‘Panic button’ fails to protect women from violence in Turkey

‘Panic button’ fails to protect women from violence in Turkey

Umut Erdem ANKARA
‘Panic button’ fails to protect women from violence in Turkey

Turkey’s Security General Directorate says the 'panic buttons' are not having the desired effect.

The Turkish Security General Directorate has stated in a report presented to the parliamentary commission on violence against women that the pilot “panic button" project - which aims to save individuals, mostly women, from being a victim of violence - has not achieved its aims.

“A woman in Bursa was wounded with a knife by her husband, despite the fact that she had pushed the panic button, because her location was not spotted on the map,” said the directorate in the report submitted to the parliamentary commission.

This is not the first time that authorities have confirmed the system, piloted since 2012, is not functioning correctly, as the Women’s Status General Directorate has also told the commission that the system is inefficient.

“The security button is used when the victim faces a dangerous situation but the efficiency of the security button practice is very low. The period of time from when the victim pushes the button until the police intervene in the incident is proof of that risk,” said the Security General Directorate.

Family and Social Policies Minister Ayşenur İslam acknowledged in 2014 that the system had failed to prevent violence against women.

“Electronic surveillance of the perpetrator, rather than of the victim, is a much better system. There is already a system for that in Turkey, a probation service under which the perpetrator is monitored and kept away from the victim. We want the same system to be applied in cases of violence against women,” İslam said on Oct. 30, 2014.
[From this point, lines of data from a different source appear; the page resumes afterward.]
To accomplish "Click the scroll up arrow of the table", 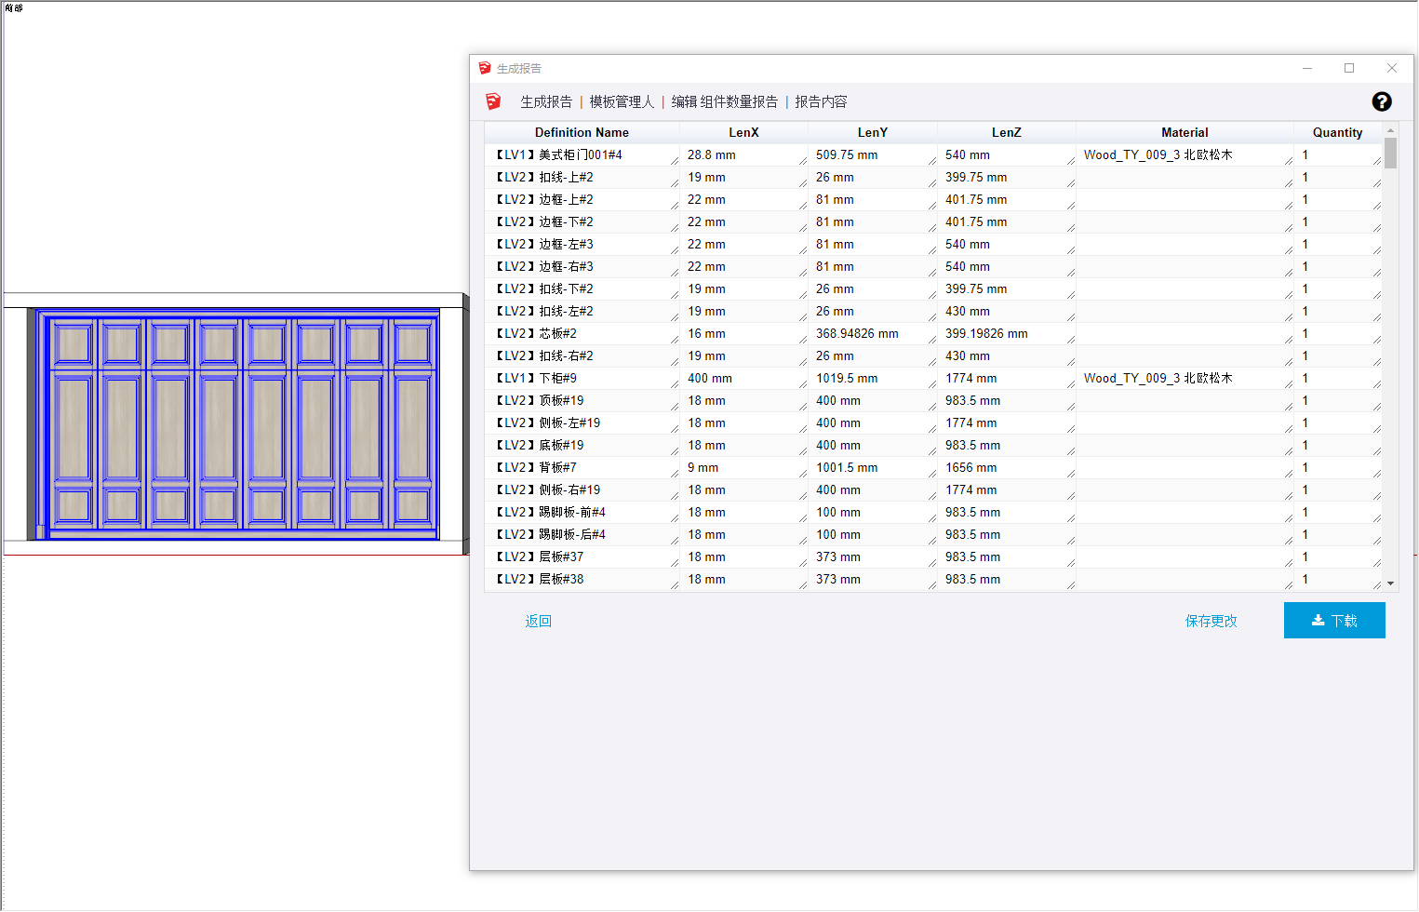I will tap(1390, 130).
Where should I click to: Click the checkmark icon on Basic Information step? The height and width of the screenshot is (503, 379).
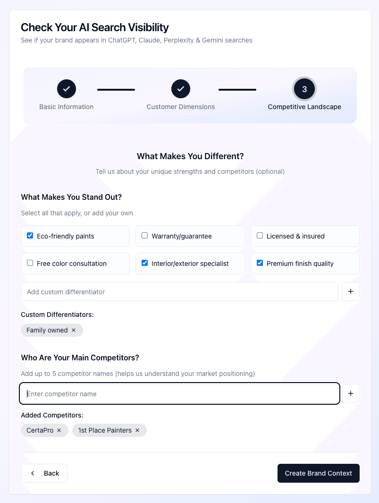(66, 89)
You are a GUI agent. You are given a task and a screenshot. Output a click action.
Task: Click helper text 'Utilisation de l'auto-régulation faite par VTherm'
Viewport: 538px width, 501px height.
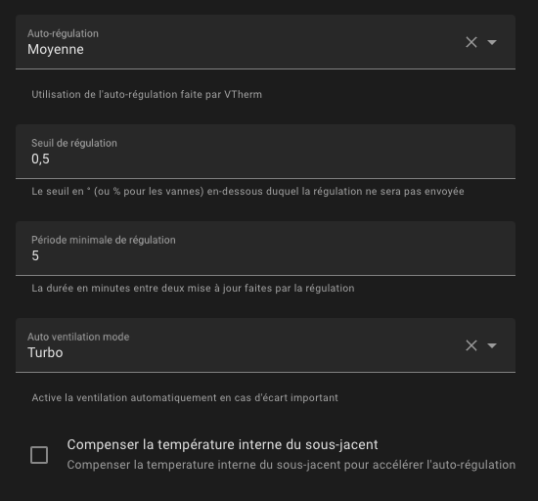click(147, 94)
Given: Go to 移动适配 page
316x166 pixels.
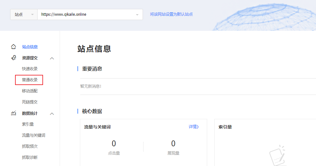Looking at the screenshot, I should click(30, 91).
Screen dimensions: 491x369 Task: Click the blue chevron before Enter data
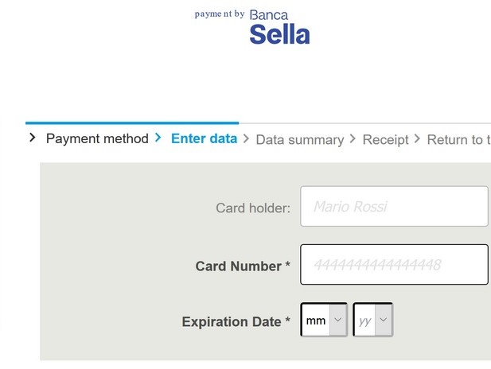point(158,138)
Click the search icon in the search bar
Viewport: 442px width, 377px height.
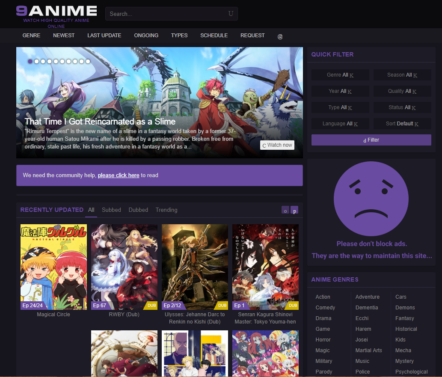[x=231, y=14]
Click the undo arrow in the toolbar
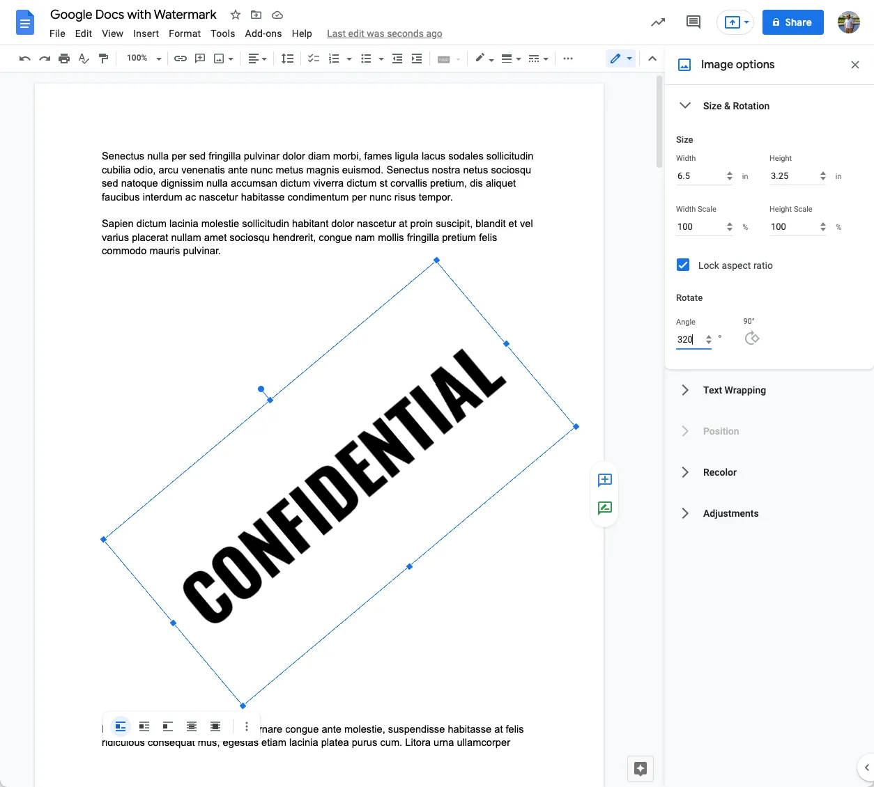The height and width of the screenshot is (787, 874). tap(25, 59)
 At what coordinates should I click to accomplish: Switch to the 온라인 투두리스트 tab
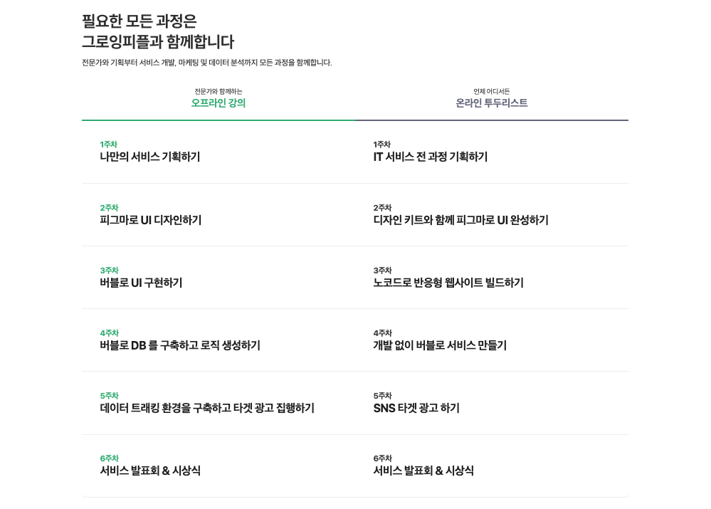click(492, 98)
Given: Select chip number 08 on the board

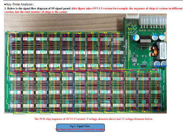Looking at the screenshot, I should [93, 39].

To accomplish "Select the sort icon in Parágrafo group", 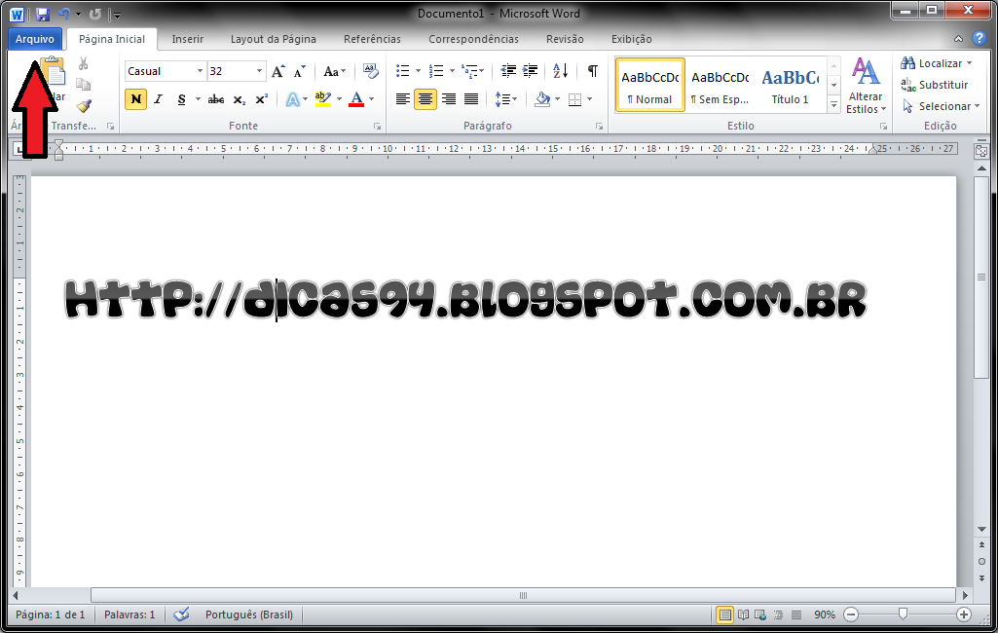I will tap(560, 71).
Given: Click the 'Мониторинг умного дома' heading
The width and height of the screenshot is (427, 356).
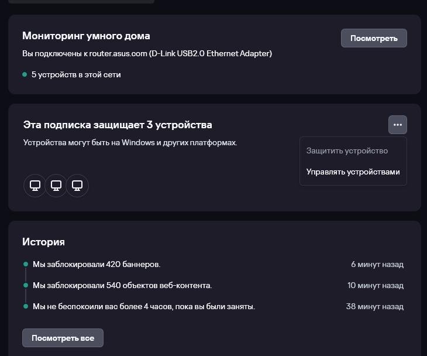Looking at the screenshot, I should pos(86,36).
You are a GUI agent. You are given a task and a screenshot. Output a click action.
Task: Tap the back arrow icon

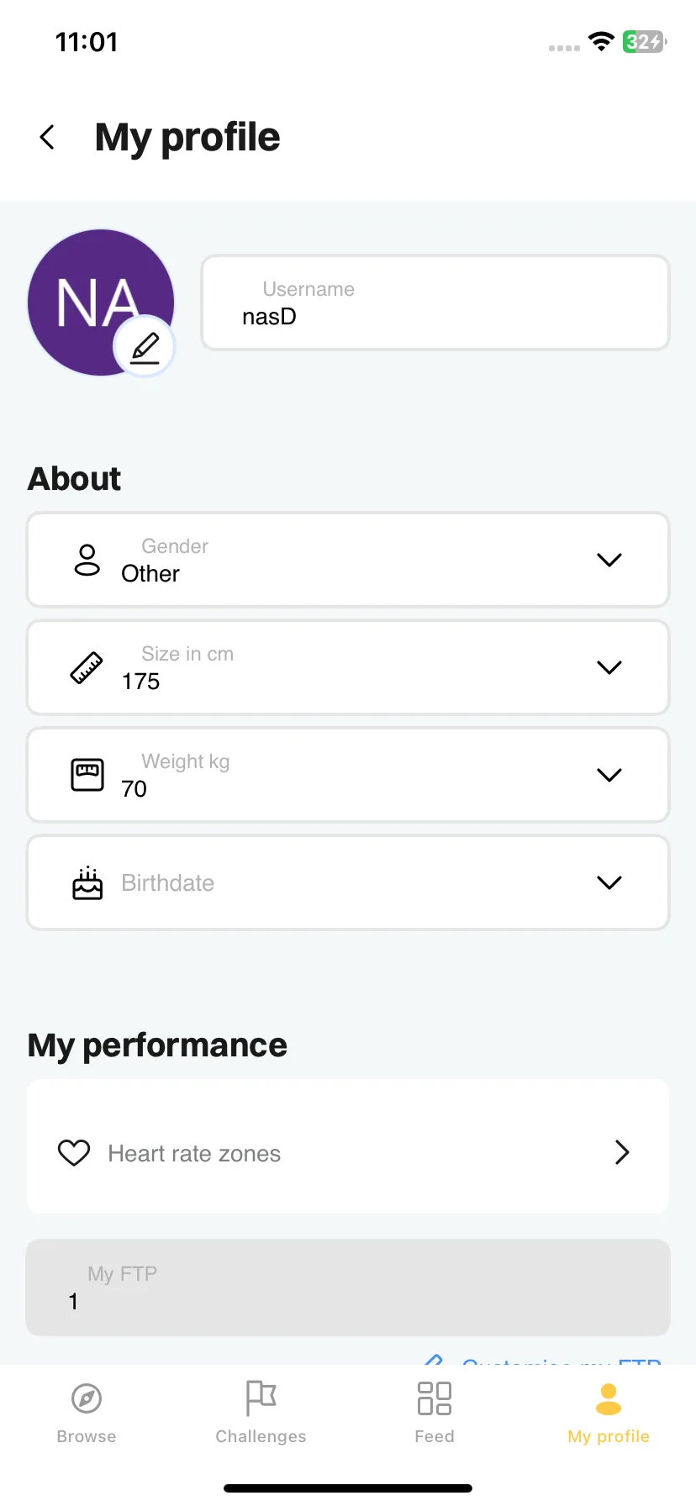click(47, 137)
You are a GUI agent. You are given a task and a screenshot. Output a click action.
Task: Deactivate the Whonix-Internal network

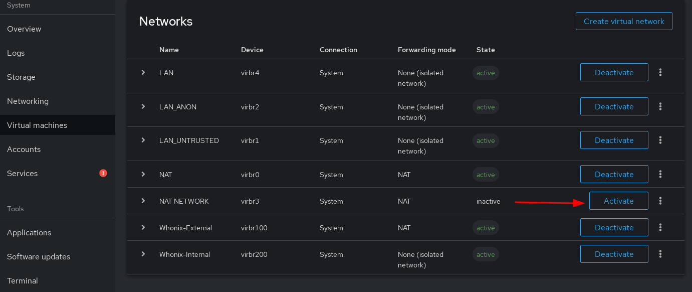(x=614, y=254)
The pilot "panic button" project was initiated in a number of areas in the southern province of Adana and the northwestern province of Bursa in mid-2012. The buttons allow women facing violence to contact the police with a single press. When the button is pressed, the victim's location is transferred to the 155 Police Line through GPS technology, utilizing a private GSM operator SIM Card. In Adana, 103 people were provided the panic button and 18 of them are still using the device. In Bursa, 112 people were given the device and a total of 43 of them are still using it.